## Required action
Search the records for the word "computer" and copy every line in which it occurs.

## Exercise data
▬▬▬▬▬▬▬▬▬▬
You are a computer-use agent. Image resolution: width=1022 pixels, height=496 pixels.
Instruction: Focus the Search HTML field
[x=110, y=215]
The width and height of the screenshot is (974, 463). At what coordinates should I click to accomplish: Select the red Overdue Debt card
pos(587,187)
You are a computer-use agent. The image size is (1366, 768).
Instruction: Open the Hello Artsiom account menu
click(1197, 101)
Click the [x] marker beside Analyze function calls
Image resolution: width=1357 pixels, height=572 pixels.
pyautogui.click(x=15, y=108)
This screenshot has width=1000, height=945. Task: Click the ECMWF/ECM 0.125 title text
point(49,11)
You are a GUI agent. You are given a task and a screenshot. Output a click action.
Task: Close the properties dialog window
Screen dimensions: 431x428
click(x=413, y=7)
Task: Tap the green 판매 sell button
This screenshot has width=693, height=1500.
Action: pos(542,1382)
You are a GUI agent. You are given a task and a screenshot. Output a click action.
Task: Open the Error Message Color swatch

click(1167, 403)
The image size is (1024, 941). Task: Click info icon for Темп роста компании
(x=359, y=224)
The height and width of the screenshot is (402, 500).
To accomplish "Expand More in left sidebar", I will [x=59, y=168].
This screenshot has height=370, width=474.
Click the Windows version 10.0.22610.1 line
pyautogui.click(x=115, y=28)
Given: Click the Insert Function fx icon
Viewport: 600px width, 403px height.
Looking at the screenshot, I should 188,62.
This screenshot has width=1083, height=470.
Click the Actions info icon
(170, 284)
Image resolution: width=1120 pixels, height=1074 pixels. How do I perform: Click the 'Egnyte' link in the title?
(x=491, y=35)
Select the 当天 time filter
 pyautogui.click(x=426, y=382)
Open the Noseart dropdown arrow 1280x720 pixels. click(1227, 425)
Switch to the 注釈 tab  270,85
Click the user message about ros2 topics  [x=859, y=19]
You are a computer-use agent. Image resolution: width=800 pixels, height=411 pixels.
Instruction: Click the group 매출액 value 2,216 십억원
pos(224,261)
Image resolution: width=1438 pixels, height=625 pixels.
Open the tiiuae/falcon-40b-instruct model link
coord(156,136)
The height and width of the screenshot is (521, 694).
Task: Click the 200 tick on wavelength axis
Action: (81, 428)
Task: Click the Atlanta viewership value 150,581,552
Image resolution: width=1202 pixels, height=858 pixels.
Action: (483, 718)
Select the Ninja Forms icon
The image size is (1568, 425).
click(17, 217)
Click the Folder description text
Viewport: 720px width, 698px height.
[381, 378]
▬▬▬▬▬▬▬▬▬▬
## Written response
You are a computer-use agent. Image resolution: width=1022 pixels, height=496 pixels.
You are a computer-use agent. The image size is (1366, 768).
You are a computer-use agent. Image resolution: width=800 pixels, height=411 pixels.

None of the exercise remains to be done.